SELECTED PASSAGE:
....................
# Sig Magazines



## cruce (Feb 28, 2009)

Does anyone know why NO ONE has any P239 9mm, 8 rn mags, everywhere I check they are out of Stock. Was there some type of sale I did not know about.
I just need (1) and cannot find, I hope they start selling them again.

Has anyone have any info when they may be back in stock.


----------



## benzuncle (Aug 29, 2007)

The Sig Sauer site shows them in stock @ $44 ea. If you only need 1...

I got lucky and purchased 4 "used" police 357Sig factory mags from Top Gun Supply to add to the 2 I had before they were snapped up. Used my butt. These had never been out of the plastic wrap and had goop all over them. $23.95 ea.


----------



## Growler67 (Sep 8, 2008)

cruce said:


> Does anyone know why NO ONE has any P239 9mm, 8 rn mags, everywhere I check they are out of Stock. Was there some type of sale I did not know about.


It can probably be traced ot the panic buying that started about a month before the elections. Demand has outstripped every segment of firearms, accessories, and especially ammunition.


----------



## cruce (Feb 28, 2009)

*mags*

Thanks but, when you hit Add to Cart it says of of stock. I guess I will have to wait for one to come up somewhere. If anyone has one they want to get rid of please contact me.:smt1099


----------



## Growler67 (Sep 8, 2008)

Dave @ DKMags is also out at this time.
....................
DATASET RECORDS:

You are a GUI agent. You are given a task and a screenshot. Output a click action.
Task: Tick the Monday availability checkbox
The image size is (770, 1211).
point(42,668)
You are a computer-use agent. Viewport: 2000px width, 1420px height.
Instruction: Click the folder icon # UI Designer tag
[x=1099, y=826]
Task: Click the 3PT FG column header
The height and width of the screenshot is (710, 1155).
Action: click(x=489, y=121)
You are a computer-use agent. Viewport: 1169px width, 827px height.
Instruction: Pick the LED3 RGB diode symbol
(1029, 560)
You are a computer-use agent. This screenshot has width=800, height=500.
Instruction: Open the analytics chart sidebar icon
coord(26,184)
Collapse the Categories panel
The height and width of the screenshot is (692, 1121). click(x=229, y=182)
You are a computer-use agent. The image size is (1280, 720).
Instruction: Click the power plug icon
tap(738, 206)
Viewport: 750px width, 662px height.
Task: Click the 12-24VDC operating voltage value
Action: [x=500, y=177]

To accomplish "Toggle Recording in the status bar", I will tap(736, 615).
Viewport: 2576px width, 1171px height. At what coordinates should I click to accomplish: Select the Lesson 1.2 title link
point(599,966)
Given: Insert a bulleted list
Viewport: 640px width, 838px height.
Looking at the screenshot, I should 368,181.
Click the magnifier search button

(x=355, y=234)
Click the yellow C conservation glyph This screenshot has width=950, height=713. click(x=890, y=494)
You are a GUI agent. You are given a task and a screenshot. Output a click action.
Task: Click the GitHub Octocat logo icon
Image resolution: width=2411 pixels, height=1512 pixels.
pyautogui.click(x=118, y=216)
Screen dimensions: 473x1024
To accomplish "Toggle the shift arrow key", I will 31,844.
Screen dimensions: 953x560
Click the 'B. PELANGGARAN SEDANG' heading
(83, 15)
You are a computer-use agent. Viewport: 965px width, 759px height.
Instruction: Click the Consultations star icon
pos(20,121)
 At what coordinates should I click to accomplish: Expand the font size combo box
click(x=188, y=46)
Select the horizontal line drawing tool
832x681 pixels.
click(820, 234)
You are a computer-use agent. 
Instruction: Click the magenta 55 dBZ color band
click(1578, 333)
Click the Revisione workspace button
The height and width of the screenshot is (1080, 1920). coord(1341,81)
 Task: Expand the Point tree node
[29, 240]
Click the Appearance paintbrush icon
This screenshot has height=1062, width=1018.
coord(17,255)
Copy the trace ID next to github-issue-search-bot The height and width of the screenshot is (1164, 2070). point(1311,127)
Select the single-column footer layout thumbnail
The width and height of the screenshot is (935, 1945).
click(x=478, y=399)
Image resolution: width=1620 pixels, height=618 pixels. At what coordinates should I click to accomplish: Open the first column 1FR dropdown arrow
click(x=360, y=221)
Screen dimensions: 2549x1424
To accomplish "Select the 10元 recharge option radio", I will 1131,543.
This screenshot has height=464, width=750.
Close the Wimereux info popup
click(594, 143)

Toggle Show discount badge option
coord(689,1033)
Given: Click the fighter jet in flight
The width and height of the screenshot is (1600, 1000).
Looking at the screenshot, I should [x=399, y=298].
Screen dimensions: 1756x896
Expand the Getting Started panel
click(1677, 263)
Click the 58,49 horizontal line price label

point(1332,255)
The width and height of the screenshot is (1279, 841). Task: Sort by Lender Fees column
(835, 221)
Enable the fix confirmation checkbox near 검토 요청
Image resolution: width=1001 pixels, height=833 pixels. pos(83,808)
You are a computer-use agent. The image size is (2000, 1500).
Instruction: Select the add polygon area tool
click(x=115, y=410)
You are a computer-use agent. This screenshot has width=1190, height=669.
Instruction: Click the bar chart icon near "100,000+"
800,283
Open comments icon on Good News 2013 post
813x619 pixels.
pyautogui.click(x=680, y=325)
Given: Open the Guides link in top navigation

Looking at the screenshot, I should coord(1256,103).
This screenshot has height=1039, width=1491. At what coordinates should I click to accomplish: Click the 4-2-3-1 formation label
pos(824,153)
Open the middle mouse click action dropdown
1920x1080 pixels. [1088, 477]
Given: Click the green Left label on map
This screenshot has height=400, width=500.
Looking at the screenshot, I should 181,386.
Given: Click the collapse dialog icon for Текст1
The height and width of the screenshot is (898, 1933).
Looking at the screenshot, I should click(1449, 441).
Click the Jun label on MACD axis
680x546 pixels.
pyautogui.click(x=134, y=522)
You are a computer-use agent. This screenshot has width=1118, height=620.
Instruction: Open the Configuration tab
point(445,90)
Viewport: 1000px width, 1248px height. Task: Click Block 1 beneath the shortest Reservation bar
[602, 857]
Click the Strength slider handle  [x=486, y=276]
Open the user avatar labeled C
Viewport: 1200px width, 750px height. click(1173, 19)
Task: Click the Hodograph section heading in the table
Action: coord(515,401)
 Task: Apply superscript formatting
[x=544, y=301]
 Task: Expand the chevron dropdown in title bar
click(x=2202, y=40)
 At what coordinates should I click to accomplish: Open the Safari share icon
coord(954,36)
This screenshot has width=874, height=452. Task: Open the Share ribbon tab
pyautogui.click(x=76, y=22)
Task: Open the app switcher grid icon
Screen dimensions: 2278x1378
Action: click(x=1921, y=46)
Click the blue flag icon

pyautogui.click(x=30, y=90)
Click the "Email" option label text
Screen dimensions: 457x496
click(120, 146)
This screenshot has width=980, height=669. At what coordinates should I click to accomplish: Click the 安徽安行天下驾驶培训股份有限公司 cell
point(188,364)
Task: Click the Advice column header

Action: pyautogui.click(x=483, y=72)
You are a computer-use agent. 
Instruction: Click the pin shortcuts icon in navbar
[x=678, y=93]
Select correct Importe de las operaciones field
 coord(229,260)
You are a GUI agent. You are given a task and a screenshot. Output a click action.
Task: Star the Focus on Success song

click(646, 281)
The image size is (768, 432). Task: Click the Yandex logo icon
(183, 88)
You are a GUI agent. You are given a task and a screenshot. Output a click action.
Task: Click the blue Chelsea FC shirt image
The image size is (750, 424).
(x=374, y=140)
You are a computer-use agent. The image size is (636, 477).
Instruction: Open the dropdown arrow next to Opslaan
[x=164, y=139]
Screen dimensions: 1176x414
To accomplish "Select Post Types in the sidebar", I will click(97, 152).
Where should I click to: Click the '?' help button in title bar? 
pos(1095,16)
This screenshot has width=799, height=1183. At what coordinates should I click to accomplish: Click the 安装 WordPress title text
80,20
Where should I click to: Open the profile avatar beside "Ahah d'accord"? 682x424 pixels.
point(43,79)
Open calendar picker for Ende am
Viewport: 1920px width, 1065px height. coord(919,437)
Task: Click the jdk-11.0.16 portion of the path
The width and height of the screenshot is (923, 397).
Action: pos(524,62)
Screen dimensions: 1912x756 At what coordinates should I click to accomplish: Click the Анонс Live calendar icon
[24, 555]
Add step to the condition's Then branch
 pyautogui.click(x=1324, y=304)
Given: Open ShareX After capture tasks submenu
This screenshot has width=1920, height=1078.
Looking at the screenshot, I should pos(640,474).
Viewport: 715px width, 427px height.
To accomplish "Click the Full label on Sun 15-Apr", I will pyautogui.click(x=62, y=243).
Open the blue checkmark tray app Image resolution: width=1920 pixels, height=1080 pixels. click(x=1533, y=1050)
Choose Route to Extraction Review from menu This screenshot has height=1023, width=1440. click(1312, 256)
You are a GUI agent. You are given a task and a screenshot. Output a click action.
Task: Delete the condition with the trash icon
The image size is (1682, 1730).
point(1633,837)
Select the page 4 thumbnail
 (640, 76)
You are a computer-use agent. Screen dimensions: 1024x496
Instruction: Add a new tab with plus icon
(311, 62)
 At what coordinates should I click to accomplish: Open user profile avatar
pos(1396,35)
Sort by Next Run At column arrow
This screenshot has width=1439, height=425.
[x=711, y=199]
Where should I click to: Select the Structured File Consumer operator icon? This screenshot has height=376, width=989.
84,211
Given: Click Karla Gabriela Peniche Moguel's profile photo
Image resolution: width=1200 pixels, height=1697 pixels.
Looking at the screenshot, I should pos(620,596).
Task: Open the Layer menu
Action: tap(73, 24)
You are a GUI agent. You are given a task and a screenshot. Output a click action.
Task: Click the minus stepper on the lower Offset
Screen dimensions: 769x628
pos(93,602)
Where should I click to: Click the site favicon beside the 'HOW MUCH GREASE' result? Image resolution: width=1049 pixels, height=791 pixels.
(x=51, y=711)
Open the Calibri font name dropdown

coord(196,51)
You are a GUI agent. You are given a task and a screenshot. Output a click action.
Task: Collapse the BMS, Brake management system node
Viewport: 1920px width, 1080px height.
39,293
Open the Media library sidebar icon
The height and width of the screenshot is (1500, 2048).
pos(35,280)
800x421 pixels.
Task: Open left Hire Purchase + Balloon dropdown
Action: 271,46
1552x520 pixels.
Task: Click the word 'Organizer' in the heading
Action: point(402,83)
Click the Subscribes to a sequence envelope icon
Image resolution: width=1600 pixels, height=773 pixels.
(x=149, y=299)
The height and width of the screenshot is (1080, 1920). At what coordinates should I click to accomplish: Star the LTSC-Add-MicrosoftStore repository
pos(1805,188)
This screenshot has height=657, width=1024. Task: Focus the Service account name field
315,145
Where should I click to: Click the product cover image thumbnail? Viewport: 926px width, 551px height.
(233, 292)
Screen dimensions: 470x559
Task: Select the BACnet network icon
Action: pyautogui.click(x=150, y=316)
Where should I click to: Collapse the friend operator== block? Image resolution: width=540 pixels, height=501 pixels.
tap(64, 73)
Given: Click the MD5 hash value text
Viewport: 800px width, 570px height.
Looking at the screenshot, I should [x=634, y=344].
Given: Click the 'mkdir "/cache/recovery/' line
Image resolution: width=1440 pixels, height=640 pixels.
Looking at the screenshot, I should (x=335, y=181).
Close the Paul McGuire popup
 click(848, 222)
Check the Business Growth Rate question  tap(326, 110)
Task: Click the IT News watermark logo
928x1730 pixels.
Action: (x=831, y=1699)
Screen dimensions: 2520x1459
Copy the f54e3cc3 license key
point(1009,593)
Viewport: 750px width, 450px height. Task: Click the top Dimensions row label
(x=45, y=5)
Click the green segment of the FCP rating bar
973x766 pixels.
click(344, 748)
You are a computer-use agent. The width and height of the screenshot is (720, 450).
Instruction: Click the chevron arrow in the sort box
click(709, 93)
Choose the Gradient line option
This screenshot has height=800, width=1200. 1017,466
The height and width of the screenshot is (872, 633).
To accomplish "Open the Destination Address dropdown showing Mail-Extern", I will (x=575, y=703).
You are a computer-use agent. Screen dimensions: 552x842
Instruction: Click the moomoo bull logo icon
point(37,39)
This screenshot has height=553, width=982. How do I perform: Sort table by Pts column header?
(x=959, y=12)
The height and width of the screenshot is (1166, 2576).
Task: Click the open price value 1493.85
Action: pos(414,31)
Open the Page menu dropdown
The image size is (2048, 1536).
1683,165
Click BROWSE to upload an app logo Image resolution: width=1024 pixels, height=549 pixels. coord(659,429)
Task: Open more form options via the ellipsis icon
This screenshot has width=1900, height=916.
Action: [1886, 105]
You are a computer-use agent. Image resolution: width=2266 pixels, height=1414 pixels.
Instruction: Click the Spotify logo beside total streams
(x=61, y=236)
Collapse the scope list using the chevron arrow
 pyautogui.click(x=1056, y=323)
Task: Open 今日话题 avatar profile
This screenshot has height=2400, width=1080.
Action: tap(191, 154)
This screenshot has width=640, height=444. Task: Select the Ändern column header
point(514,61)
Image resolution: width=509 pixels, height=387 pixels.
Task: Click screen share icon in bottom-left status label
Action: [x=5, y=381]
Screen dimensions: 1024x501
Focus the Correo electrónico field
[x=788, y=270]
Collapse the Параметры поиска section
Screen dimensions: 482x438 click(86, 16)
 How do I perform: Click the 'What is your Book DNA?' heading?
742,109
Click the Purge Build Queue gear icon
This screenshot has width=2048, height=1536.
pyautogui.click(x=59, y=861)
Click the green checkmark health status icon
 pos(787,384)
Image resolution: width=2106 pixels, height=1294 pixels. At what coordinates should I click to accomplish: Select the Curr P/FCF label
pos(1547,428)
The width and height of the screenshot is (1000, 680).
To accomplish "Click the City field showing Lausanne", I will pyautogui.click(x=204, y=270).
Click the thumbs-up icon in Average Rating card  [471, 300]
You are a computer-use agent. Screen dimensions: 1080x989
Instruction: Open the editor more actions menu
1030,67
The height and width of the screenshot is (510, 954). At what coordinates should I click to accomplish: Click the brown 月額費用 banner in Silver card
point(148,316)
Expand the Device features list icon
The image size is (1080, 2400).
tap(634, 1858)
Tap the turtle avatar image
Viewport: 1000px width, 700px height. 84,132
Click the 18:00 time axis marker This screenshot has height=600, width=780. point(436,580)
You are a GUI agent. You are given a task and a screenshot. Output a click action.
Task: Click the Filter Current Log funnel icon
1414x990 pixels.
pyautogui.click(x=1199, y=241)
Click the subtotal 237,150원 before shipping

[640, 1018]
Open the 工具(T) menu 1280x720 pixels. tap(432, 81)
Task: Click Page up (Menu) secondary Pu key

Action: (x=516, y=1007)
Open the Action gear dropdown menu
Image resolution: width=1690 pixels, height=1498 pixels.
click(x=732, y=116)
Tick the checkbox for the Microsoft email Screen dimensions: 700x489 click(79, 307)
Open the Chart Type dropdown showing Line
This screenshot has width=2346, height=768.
....................
EXERCISE TASK 1: Write out the part of the Sig magazine thread starting with "I just need" and going on through "(Aug 29, 2007)".
EXERCISE TASK 2: Pick up the Sig magazine thread after its final line and keep it going.
The material above stands apart from the Sig magazine thread.

RESULT 1:
I just need (1) and cannot find, I hope they start selling them again.

Has anyone have any info when they may be back in stock.


----------



## benzuncle (Aug 29, 2007)

RESULT 2:
----------



## plentyofpaws (Nov 7, 2008)

Yep, I'm looking for 3 9mm mags. Trying to even out so I have 5 mags per gun!


----------



## gnet158 (Feb 5, 2009)

I just picked up 2 10 round mags for the P226 last week from topgunsupply. They were factory Sig Mag and only $29.95 each, I bought two, and they shipped FAST. Give them a look.


----------



## jeb21 (Jun 10, 2008)

cruce said:


> Does anyone know why NO ONE has any P239 9mm, 8 rn mags, everywhere I check they are out of Stock. Was there some type of sale I did not know about.
> I just need (1) and cannot find, I hope they start selling them again.
> 
> Has anyone have any info when they may be back in stock.


I am having the exact same problem. I have back orders through Midway, and two local gun shops for 3 months now.


----------



## cruce (Feb 28, 2009)

*magazines*

Sig has them back in stock again, just ordered 9 mm mags.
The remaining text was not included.